Exercise directions
Search the data for the string "Given", and report each line where it is found.

Records to use
========

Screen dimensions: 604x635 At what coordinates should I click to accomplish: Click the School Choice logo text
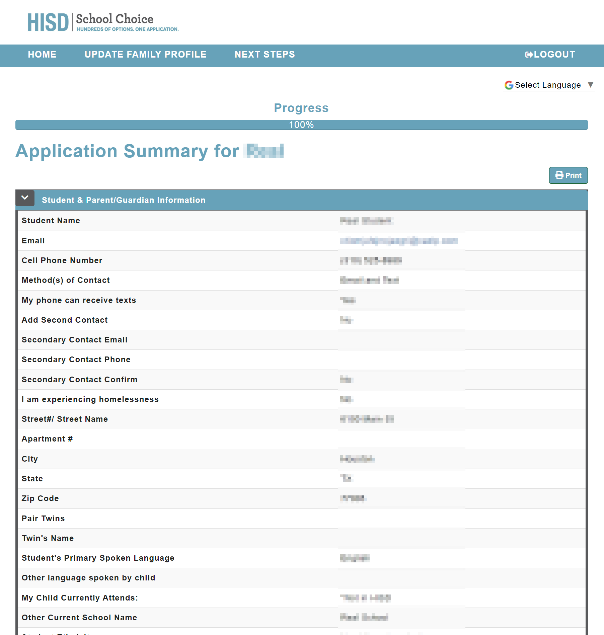coord(115,19)
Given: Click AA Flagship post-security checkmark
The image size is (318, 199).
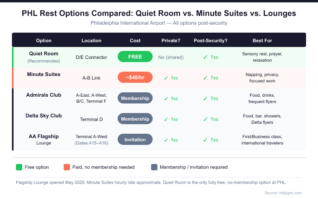Looking at the screenshot, I should 205,140.
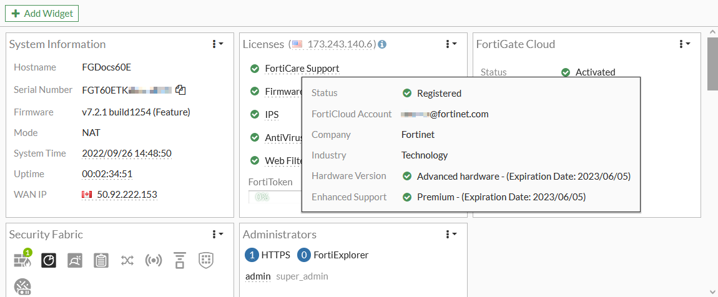
Task: Click the info icon beside the Licenses IP
Action: coord(382,44)
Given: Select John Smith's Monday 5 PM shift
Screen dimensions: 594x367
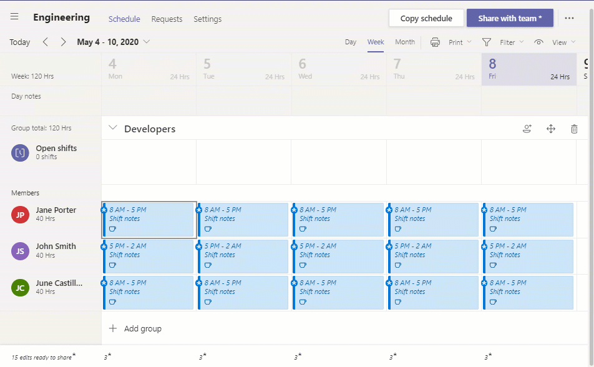Looking at the screenshot, I should (x=148, y=257).
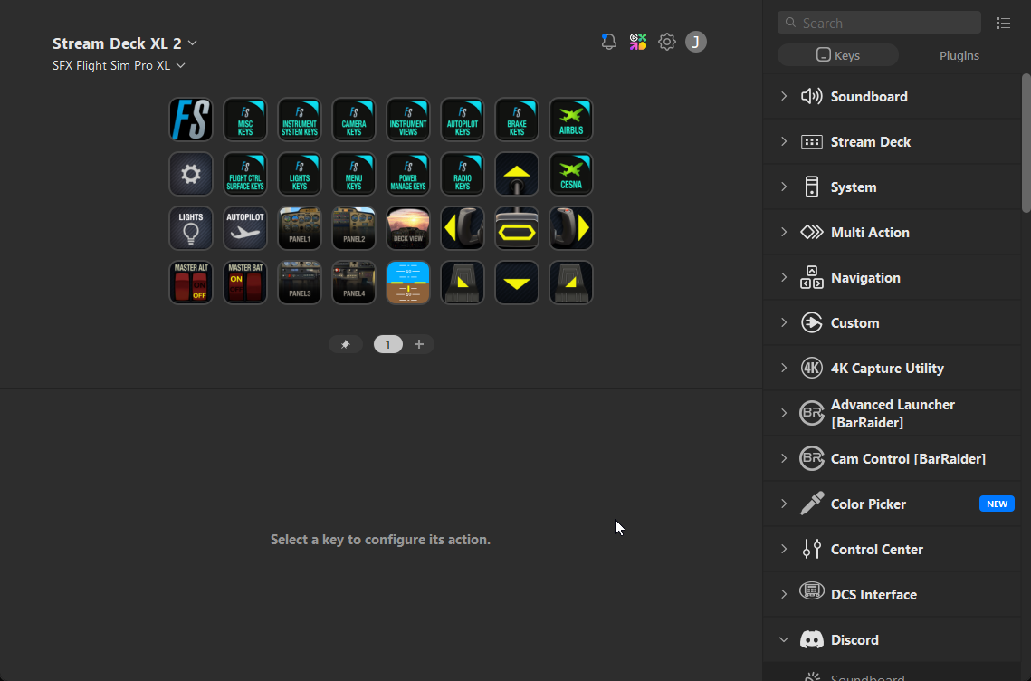
Task: Open the notifications bell
Action: [609, 42]
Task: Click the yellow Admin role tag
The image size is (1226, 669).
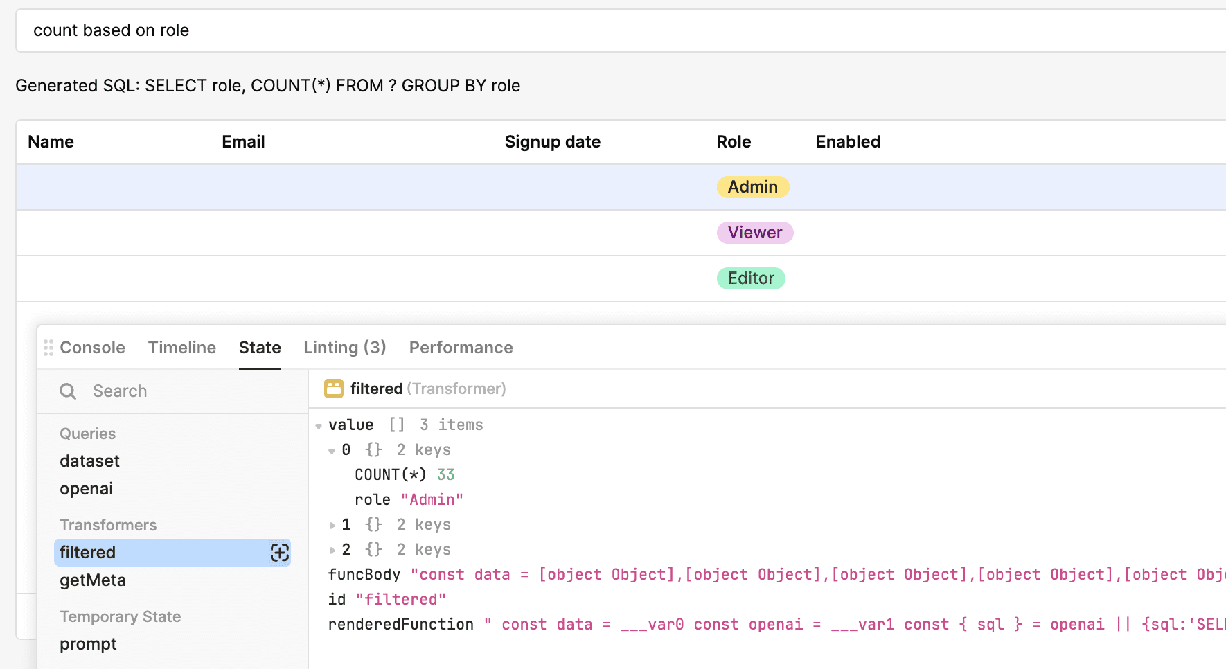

========

Your response
Given: Click AA Flagship post-security checkmark
Given: Select John Smith's Monday 5 PM shift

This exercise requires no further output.